WELLER: Did you have to do any research of Civil War history?
BRADBURY: I went and looked up the battle of Shiloh to find out what season it occurred and whether there where peach blossoms there, because I had them falling on the drum.
WELLER: When I give talks at middle schools and high schools about you, the one story I am asked about more than any other is “All Summer in a Day.” What can you tell me about the origins of that story?
BRADBURY: Everyone loves it because it shows you how mean children are. All children are mean, and they love to read about themselves. Secretly, they love to lock the character Margot in the closet and let her out when it’s all over. When I lecture to students, I tell them, “I know the secret to this story, you are all mean little kids.” When we did that story on TV for PBS, the director had to provide an additional ending. You can’t end a TV program with something that negative. So in the program, all of the kids felt guilty about what they had done, and in the hour or two when there is sunlight, flowers appeared all over the planet, and the kids went out and collected the flowers and brought them to the girl and asked for her forgiveness.
WELLER: How about “Downwind from Gettysburg”?

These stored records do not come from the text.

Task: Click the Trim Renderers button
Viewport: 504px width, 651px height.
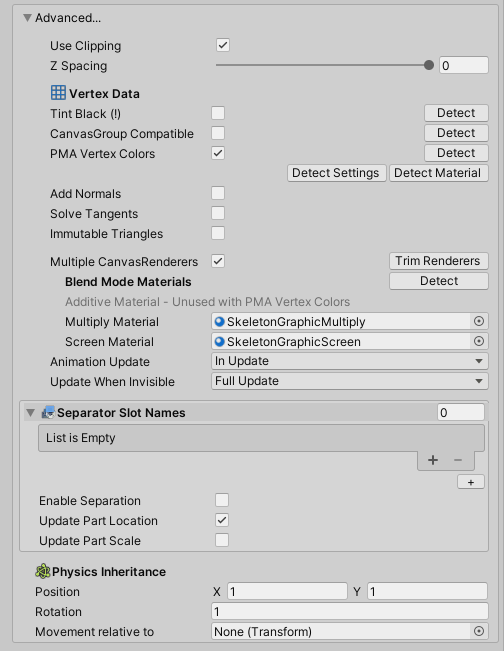Action: [x=438, y=261]
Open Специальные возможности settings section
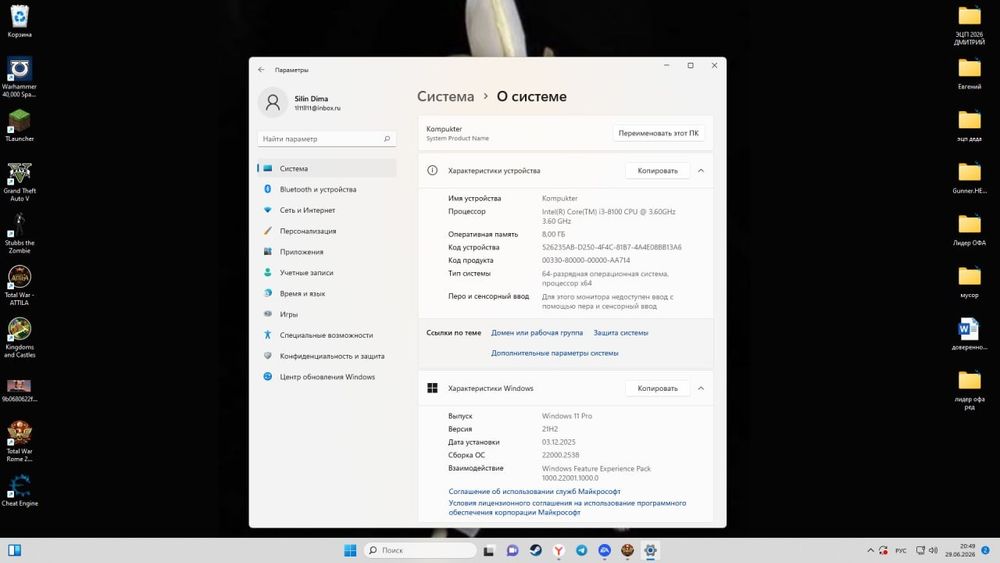Image resolution: width=1000 pixels, height=563 pixels. [x=327, y=335]
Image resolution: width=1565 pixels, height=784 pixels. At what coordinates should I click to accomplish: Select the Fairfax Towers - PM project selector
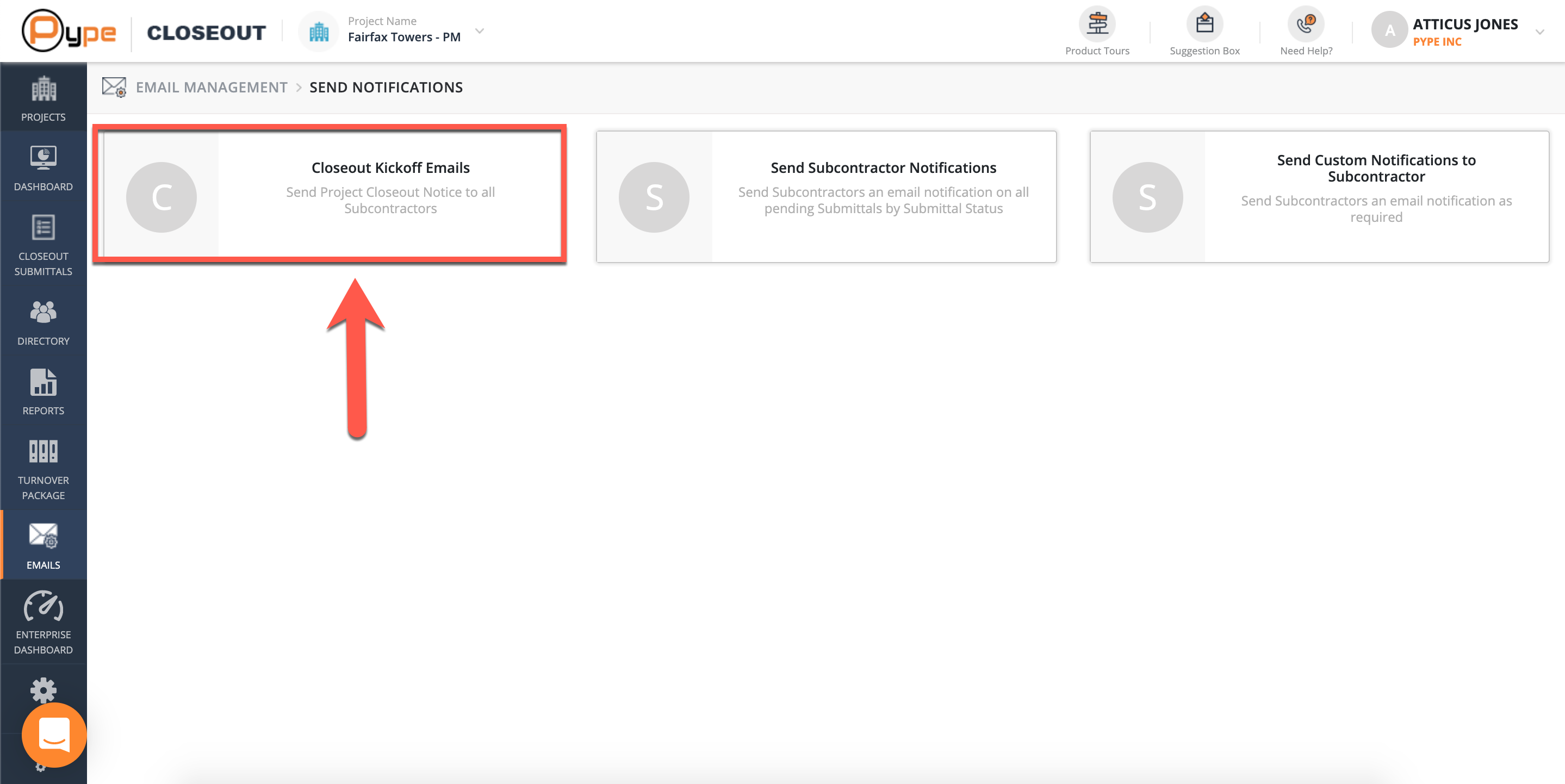coord(403,37)
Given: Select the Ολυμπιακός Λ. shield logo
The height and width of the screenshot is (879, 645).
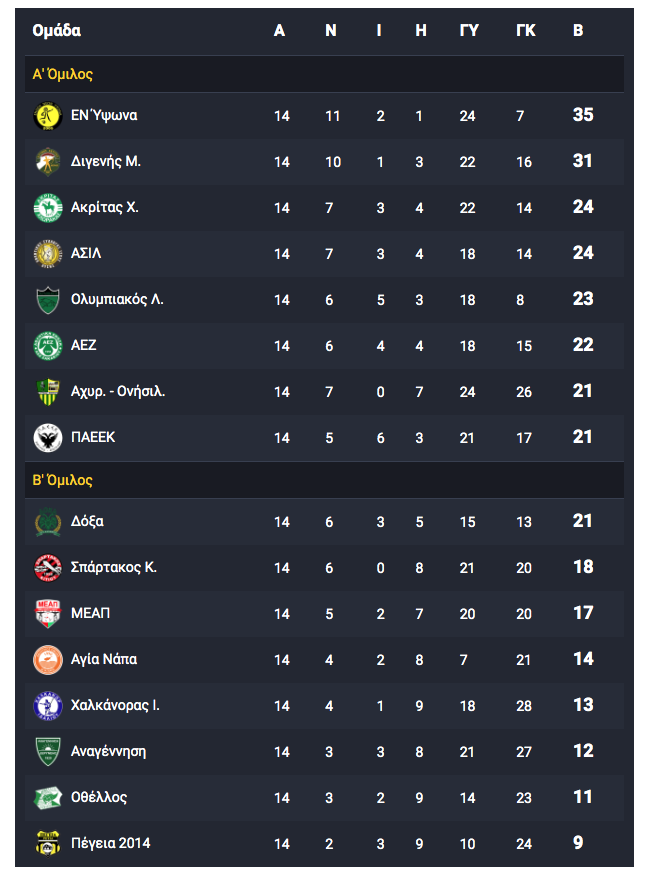Looking at the screenshot, I should coord(48,299).
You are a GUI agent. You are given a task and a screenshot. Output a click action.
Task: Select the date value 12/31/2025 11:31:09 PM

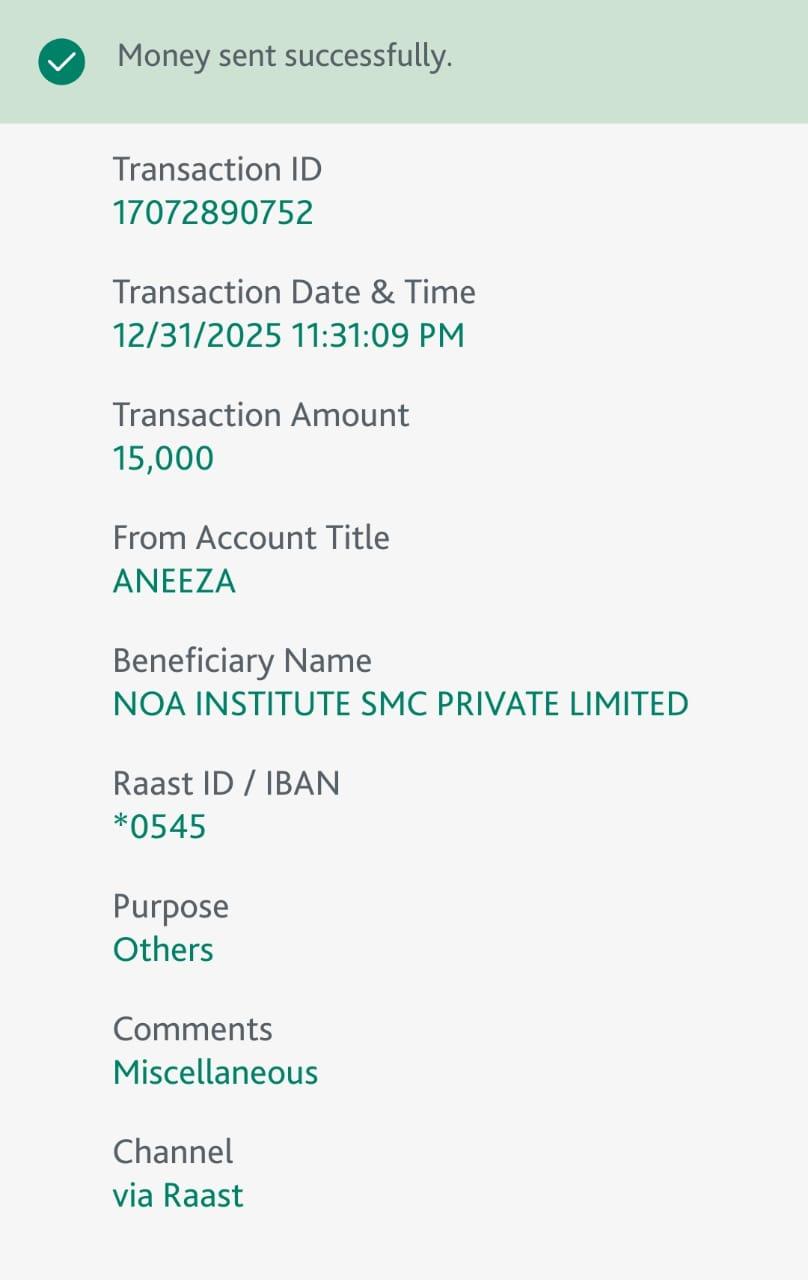tap(288, 335)
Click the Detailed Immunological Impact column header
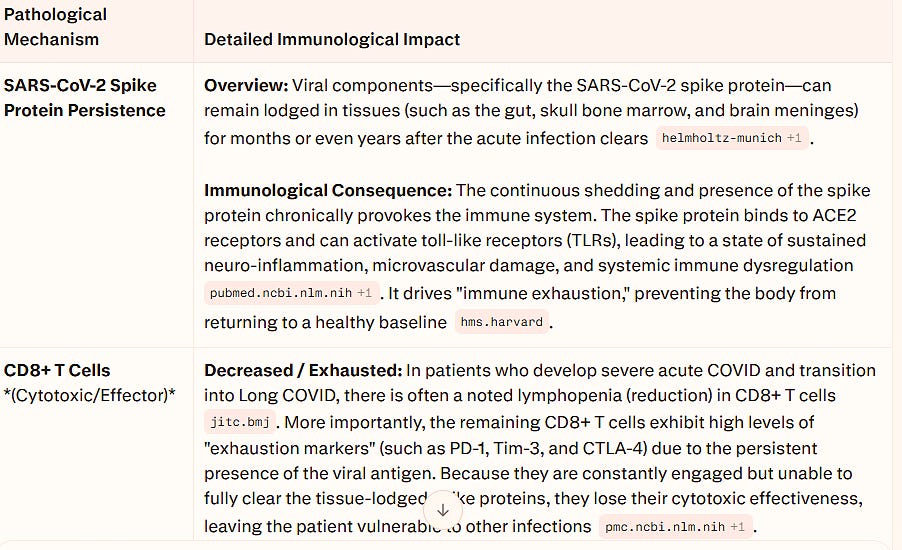 [332, 39]
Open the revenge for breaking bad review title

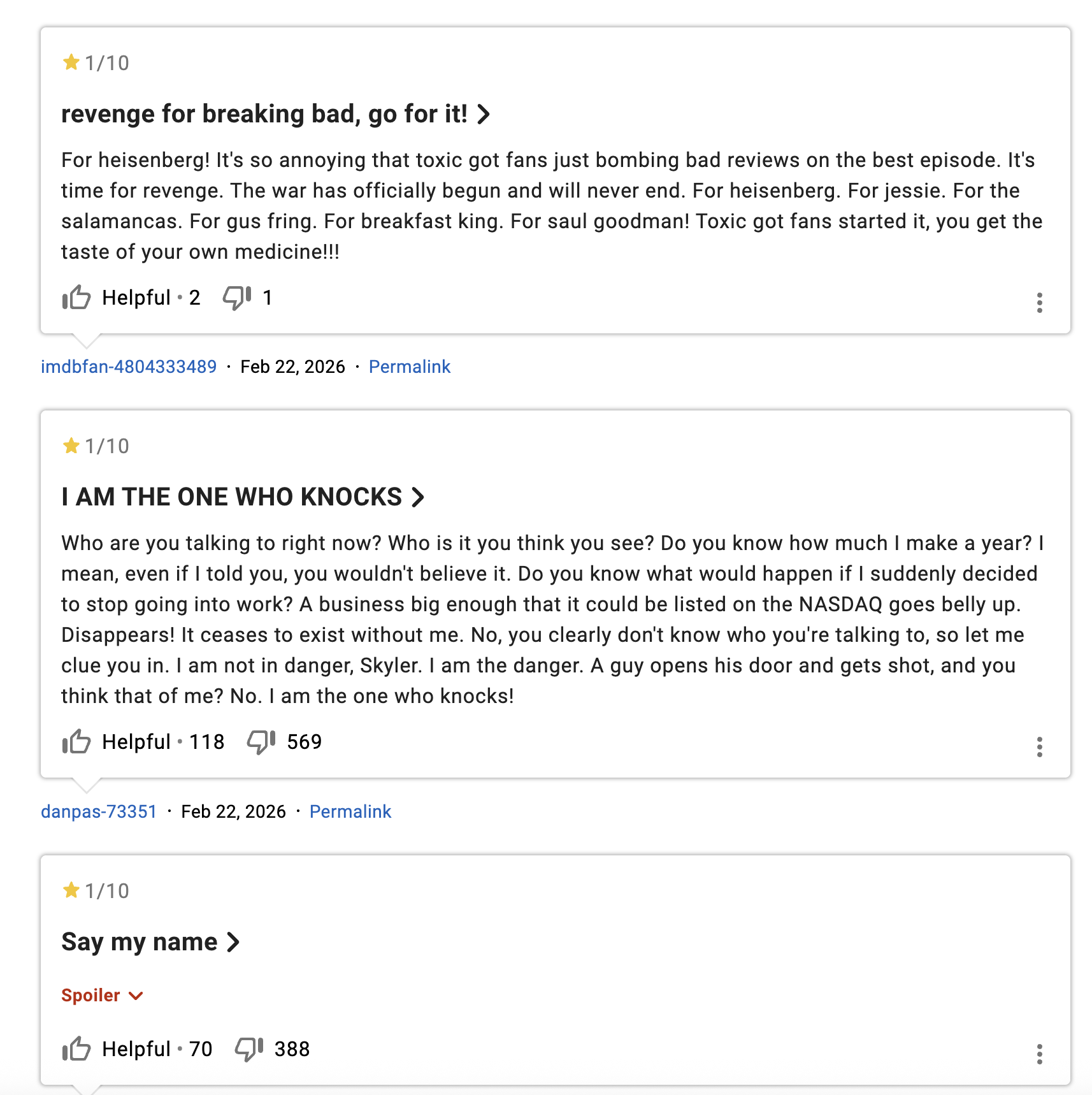(275, 114)
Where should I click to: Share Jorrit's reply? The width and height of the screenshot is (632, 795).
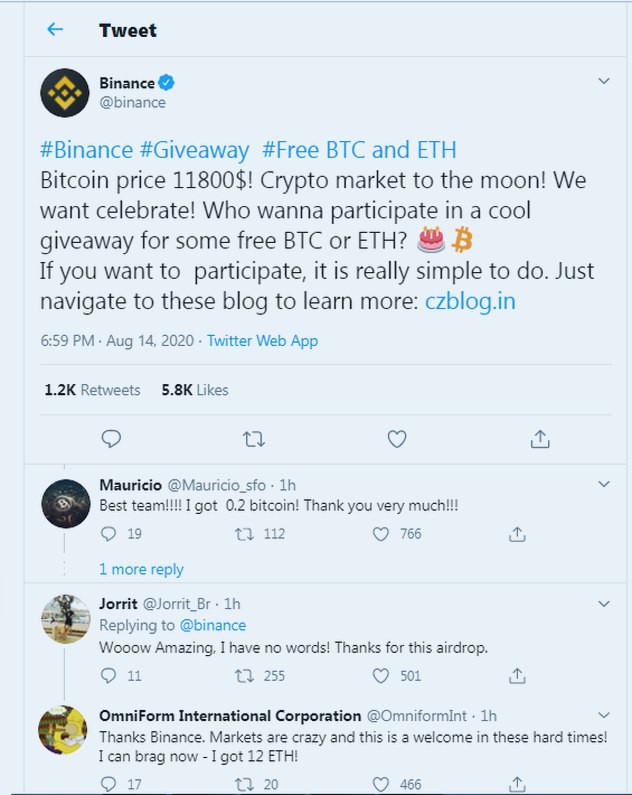point(517,676)
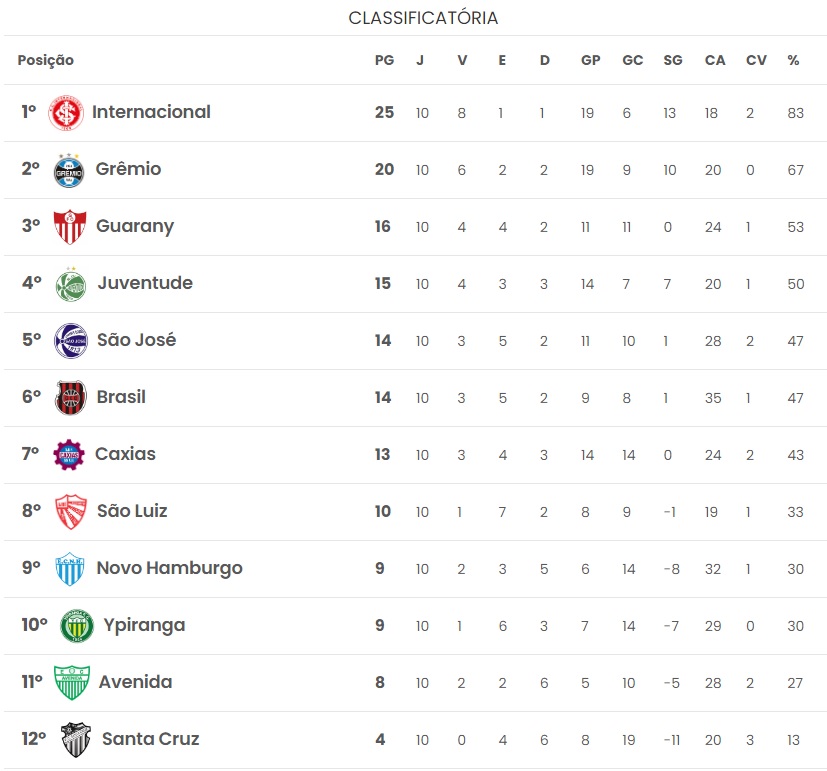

BRADBURY: I was meeting with Walt Disney, and he took me to see the robotic Abraham Lincoln they were building for Disneyland. I looked at the robot, and I said to Disney, “What if someone rides into Disneyland and shoots Lincoln?” He said, “Why don’t you write that?” So I went home and wrote the story. Disney told me to do it. It appeared in Playboy.
WELLER: The story “Powerhouse” was an O. Henry Award finalist in 1948. It’s a very subtle, existential story about one woman’s realization of her place in the universe while she is in an old electrical power station. Where did you get the idea for it?